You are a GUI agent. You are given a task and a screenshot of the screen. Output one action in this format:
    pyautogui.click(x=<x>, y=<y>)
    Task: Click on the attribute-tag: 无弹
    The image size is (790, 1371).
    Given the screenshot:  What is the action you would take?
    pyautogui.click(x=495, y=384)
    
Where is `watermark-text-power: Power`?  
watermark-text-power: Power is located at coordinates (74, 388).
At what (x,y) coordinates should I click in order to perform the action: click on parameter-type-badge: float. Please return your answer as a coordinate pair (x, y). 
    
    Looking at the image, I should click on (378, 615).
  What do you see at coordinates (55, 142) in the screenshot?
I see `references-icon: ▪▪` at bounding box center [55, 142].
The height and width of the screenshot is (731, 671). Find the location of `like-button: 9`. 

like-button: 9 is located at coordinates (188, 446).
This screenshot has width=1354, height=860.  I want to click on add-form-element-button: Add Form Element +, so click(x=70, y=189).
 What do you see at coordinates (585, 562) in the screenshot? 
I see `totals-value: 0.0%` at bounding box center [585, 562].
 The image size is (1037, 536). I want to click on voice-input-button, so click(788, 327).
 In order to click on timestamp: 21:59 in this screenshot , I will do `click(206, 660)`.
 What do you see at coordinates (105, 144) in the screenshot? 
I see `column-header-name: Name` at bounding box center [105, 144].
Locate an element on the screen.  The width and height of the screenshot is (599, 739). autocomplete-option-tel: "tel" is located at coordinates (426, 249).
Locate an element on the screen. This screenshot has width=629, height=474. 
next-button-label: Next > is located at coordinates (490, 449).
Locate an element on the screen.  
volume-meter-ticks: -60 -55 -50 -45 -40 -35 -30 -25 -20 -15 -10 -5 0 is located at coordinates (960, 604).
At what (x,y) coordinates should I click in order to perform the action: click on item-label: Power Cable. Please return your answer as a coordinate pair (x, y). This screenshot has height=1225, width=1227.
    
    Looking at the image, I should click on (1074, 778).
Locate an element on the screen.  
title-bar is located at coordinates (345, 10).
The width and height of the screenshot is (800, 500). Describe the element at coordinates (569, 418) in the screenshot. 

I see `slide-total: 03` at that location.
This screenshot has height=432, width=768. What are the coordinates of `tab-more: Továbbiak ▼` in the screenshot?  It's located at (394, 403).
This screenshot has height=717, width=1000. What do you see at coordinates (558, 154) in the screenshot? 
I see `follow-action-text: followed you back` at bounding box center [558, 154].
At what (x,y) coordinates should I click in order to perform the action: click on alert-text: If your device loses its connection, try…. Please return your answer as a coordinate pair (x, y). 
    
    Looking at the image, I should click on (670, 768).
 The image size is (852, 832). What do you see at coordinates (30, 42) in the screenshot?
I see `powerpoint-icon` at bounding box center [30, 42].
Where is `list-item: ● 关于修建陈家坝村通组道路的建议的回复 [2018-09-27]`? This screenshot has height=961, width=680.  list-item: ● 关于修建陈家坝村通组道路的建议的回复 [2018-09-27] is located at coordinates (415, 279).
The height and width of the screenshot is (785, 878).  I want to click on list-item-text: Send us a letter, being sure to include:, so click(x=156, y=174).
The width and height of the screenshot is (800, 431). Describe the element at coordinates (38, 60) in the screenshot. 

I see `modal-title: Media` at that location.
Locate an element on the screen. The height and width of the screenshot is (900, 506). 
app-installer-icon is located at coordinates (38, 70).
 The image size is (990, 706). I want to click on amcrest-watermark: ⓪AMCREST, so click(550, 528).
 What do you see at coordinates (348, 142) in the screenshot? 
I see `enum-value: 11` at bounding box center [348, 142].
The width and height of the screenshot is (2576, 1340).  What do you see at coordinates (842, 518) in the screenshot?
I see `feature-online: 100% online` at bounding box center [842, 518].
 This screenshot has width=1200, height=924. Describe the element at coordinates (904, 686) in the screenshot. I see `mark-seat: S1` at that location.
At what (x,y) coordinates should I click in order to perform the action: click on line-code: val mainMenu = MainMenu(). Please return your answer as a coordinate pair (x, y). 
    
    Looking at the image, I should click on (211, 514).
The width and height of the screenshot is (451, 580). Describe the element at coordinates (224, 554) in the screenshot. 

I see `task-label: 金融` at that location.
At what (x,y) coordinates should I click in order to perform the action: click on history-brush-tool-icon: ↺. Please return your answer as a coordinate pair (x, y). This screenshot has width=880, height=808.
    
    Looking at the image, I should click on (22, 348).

•••

Reproduce all of the entries above verbatim, with no changes to any character, spacing, or line break.

You are a GUI agent. You are given a task and a screenshot of the screen. Output one action in this format:
    pyautogui.click(x=<x>, y=<y>)
    Task: Click on the attribute-tag: 无弹
    The image size is (790, 1371).
    Given the screenshot:  What is the action you would take?
    pyautogui.click(x=495, y=384)
    
Where is `watermark-text-power: Power`?  
watermark-text-power: Power is located at coordinates (74, 388).
At what (x,y) coordinates should I click in order to perform the action: click on parameter-type-badge: float. Please return your answer as a coordinate pair (x, y). 
    
    Looking at the image, I should click on (378, 615).
  What do you see at coordinates (55, 142) in the screenshot?
I see `references-icon: ▪▪` at bounding box center [55, 142].
The height and width of the screenshot is (731, 671). Find the location of `like-button: 9`. 

like-button: 9 is located at coordinates (188, 446).
This screenshot has width=1354, height=860.  I want to click on add-form-element-button: Add Form Element +, so click(x=70, y=189).
 What do you see at coordinates (585, 562) in the screenshot? 
I see `totals-value: 0.0%` at bounding box center [585, 562].
 The image size is (1037, 536). I want to click on voice-input-button, so click(788, 327).
 In order to click on timestamp: 21:59 in this screenshot , I will do `click(206, 660)`.
 What do you see at coordinates (105, 144) in the screenshot? 
I see `column-header-name: Name` at bounding box center [105, 144].
Locate an element on the screen.  The width and height of the screenshot is (599, 739). autocomplete-option-tel: "tel" is located at coordinates (426, 249).
Locate an element on the screen. This screenshot has width=629, height=474. 
next-button-label: Next > is located at coordinates (490, 449).
Locate an element on the screen.  
volume-meter-ticks: -60 -55 -50 -45 -40 -35 -30 -25 -20 -15 -10 -5 0 is located at coordinates (960, 604).
At what (x,y) coordinates should I click in order to perform the action: click on item-label: Power Cable. Please return your answer as a coordinate pair (x, y). This screenshot has height=1225, width=1227.
    
    Looking at the image, I should click on (1074, 778).
Locate an element on the screen.  
title-bar is located at coordinates (345, 10).
The width and height of the screenshot is (800, 500). Describe the element at coordinates (569, 418) in the screenshot. 

I see `slide-total: 03` at that location.
This screenshot has height=432, width=768. What are the coordinates of `tab-more: Továbbiak ▼` in the screenshot?  It's located at (394, 403).
This screenshot has height=717, width=1000. What do you see at coordinates (558, 154) in the screenshot? 
I see `follow-action-text: followed you back` at bounding box center [558, 154].
At what (x,y) coordinates should I click in order to perform the action: click on alert-text: If your device loses its connection, try…. Please return your answer as a coordinate pair (x, y). 
    
    Looking at the image, I should click on (670, 768).
 The image size is (852, 832). What do you see at coordinates (30, 42) in the screenshot?
I see `powerpoint-icon` at bounding box center [30, 42].
Where is `list-item: ● 关于修建陈家坝村通组道路的建议的回复 [2018-09-27]`? This screenshot has height=961, width=680.  list-item: ● 关于修建陈家坝村通组道路的建议的回复 [2018-09-27] is located at coordinates (415, 279).
The height and width of the screenshot is (785, 878).  I want to click on list-item-text: Send us a letter, being sure to include:, so click(x=156, y=174).
The width and height of the screenshot is (800, 431). Describe the element at coordinates (38, 60) in the screenshot. 

I see `modal-title: Media` at that location.
Locate an element on the screen. The height and width of the screenshot is (900, 506). 
app-installer-icon is located at coordinates (38, 70).
 The image size is (990, 706). I want to click on amcrest-watermark: ⓪AMCREST, so click(550, 528).
 What do you see at coordinates (348, 142) in the screenshot? 
I see `enum-value: 11` at bounding box center [348, 142].
The width and height of the screenshot is (2576, 1340).  What do you see at coordinates (842, 518) in the screenshot?
I see `feature-online: 100% online` at bounding box center [842, 518].
 This screenshot has width=1200, height=924. Describe the element at coordinates (904, 686) in the screenshot. I see `mark-seat: S1` at that location.
At what (x,y) coordinates should I click in order to perform the action: click on line-code: val mainMenu = MainMenu(). Please return your answer as a coordinate pair (x, y). 
    
    Looking at the image, I should click on (211, 514).
The width and height of the screenshot is (451, 580). Describe the element at coordinates (224, 554) in the screenshot. 

I see `task-label: 金融` at that location.
At what (x,y) coordinates should I click in order to perform the action: click on history-brush-tool-icon: ↺. Please return your answer as a coordinate pair (x, y). This screenshot has width=880, height=808.
    
    Looking at the image, I should click on (22, 348).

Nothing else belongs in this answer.